== Segment start ==
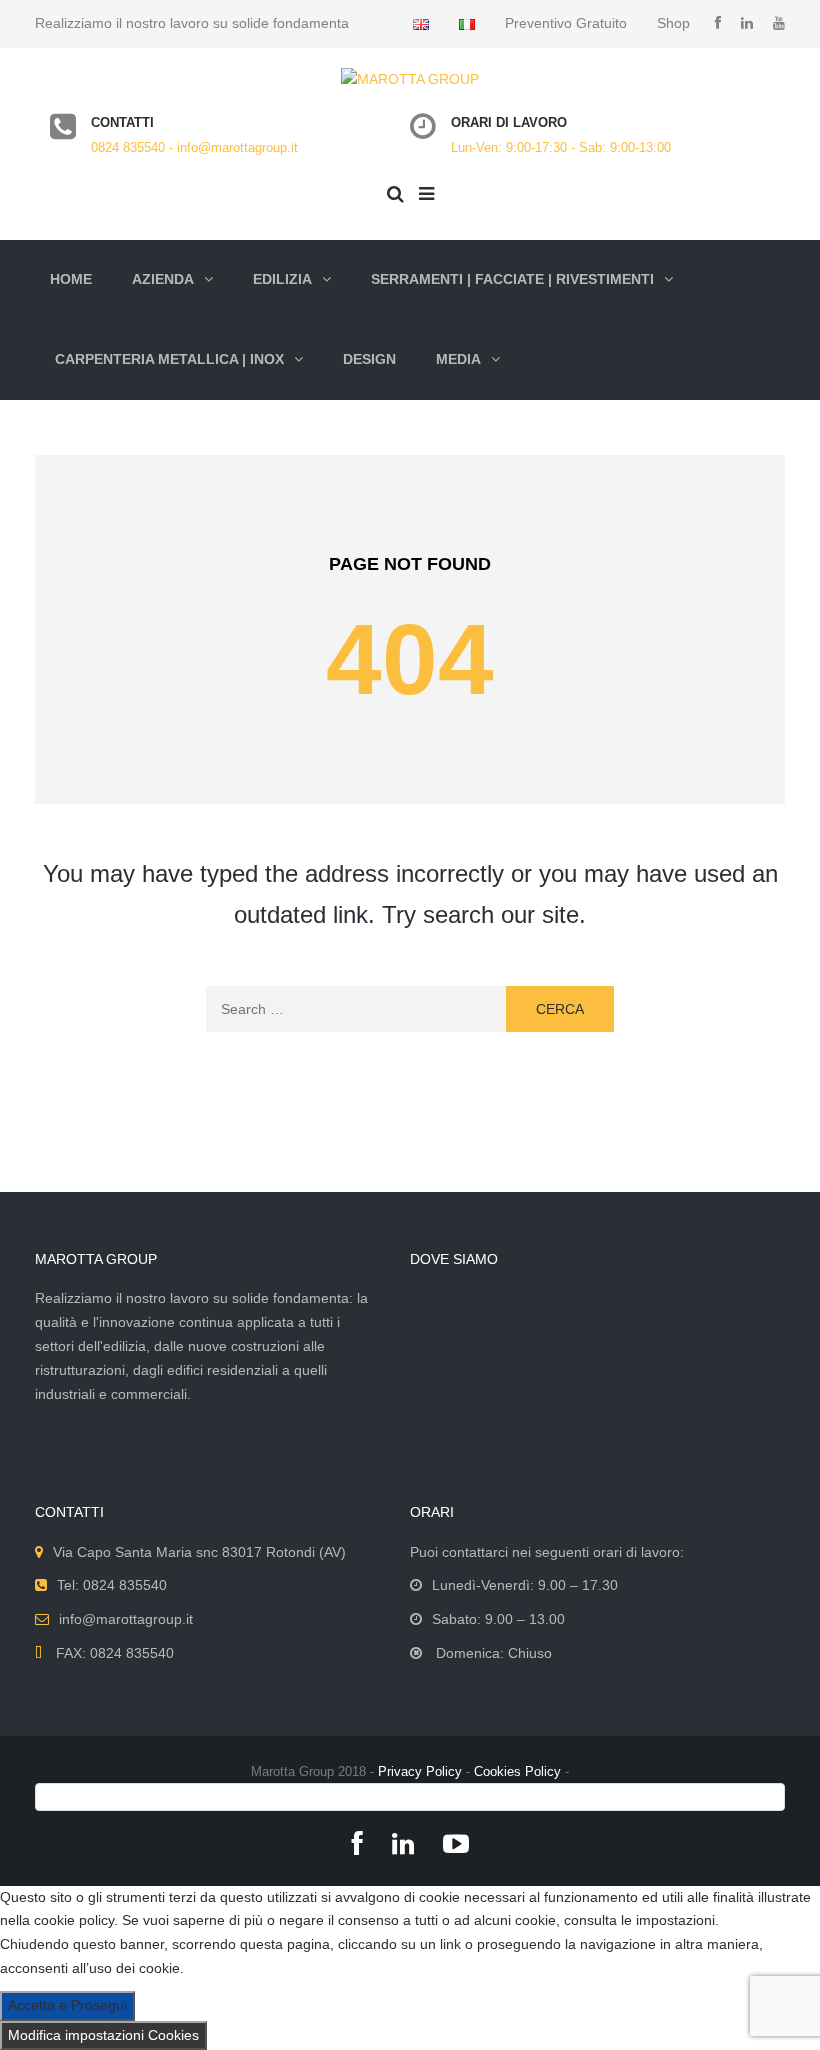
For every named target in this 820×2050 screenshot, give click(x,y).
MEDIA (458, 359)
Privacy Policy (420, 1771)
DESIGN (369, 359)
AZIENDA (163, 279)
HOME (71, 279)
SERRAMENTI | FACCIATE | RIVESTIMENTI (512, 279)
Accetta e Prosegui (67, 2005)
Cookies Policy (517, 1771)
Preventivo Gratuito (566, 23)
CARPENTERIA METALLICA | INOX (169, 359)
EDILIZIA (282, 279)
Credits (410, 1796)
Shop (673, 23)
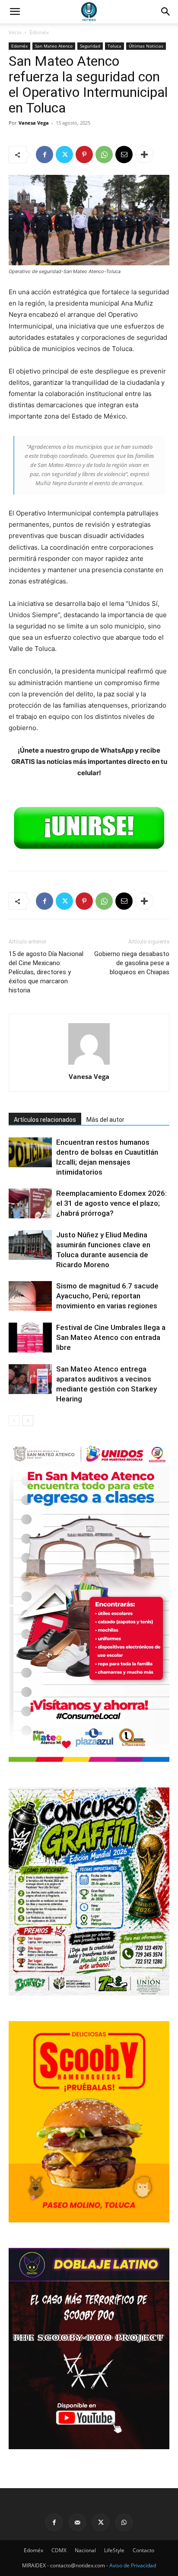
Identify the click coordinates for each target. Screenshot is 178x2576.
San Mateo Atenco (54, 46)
== Segment end ==
→ **EXERCISE DESCRIPTION**
The lines to be extracted begin at the line containing "Preventivo Gratuito (566, 23)" and continue through the final line of the material above, both ends included. Reproduce them exactly, without the pictures.

→ **EXPECTED OUTPUT**
Preventivo Gratuito (566, 23)
CARPENTERIA METALLICA | INOX (169, 359)
EDILIZIA (282, 279)
Credits (410, 1796)
Shop (673, 23)
Identify the click coordinates for each target. Screenshot is 178x2576.
San Mateo Atenco (54, 46)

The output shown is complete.